Les cavaliers galopent sur les routes, forçant le train. Après quoi courent-ils ? Qu’espèrent-ils atteindre ? Ils n’en savent rien. Ils obéissent aux ordres de leurs chefs, affolés par le besoin de faire quelque chose.

Et cependant, dans la tribune impériale, les spectateurs demeurent en place, sans un mouvement ; on dirait une assemblée de statues.

L’immobilité de l’Empereur commande l’immobilité à ceux qui l’entourent. Il vient de recevoir le rapport des aides de camp envoyés aux nouvelles. Tous ont rapporté les mêmes paroles :

— Des éclairs inexplicables. Miss Veuve sûrement !

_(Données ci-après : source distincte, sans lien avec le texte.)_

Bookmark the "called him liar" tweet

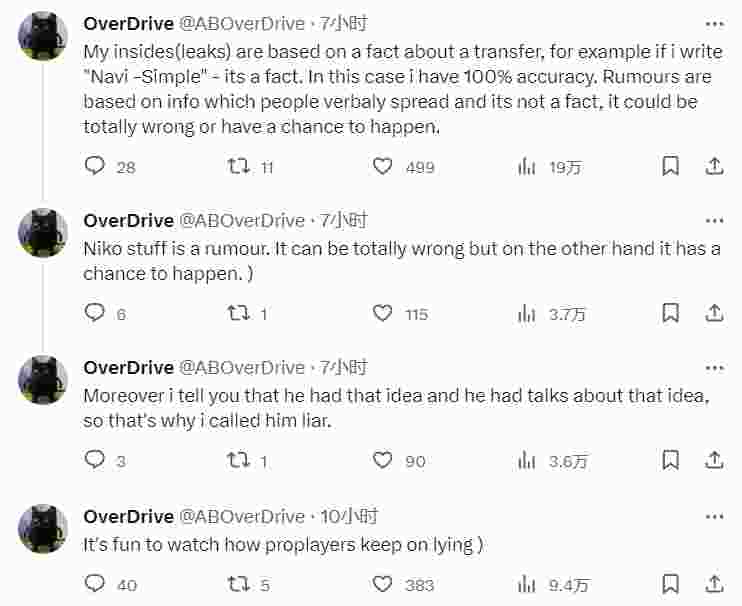pyautogui.click(x=672, y=460)
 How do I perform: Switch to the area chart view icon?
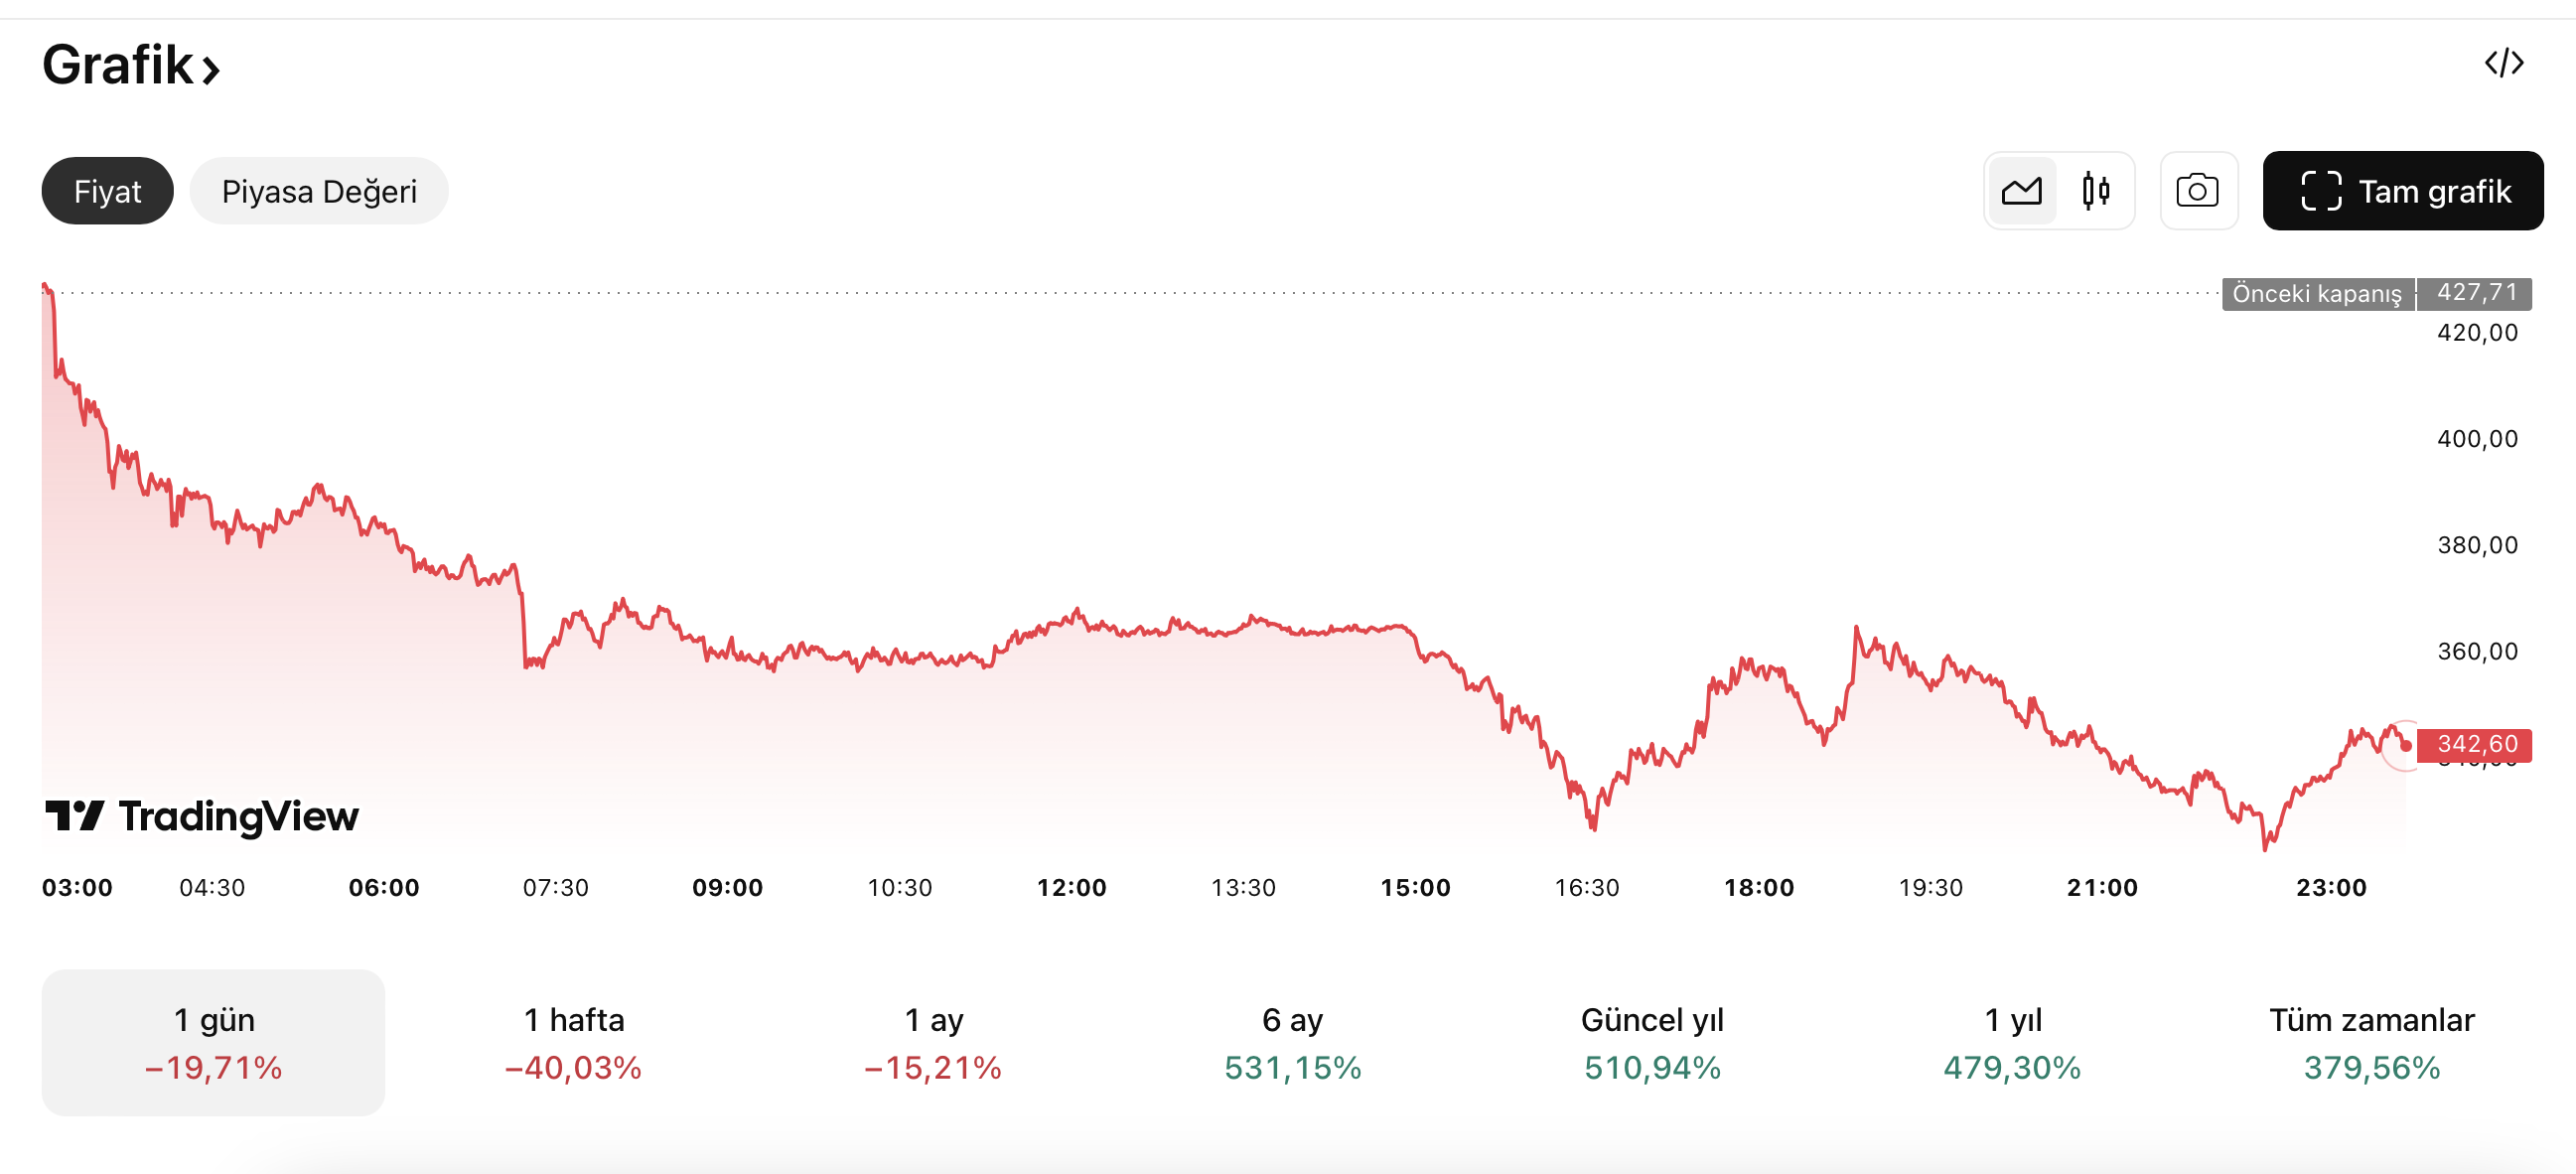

Il les a écoutés sans un geste, et ces messagers de tristesse éloignés, il est reste accoudé sur le velours ornant la loge impériale, pâle à ce point que l’on croirait que son cœur a cessé de battre.

Ses regards fixes, presque hallucinés, ne peuvent se détacher de l’horizon lointain, où son terrible adversaire a disparu, emporté par cette chose inconnue fendant l’air ainsi qu’un météore.

Sa main frémissante se porte à son front que tenaille la douleur d’une désespérance surhumaine.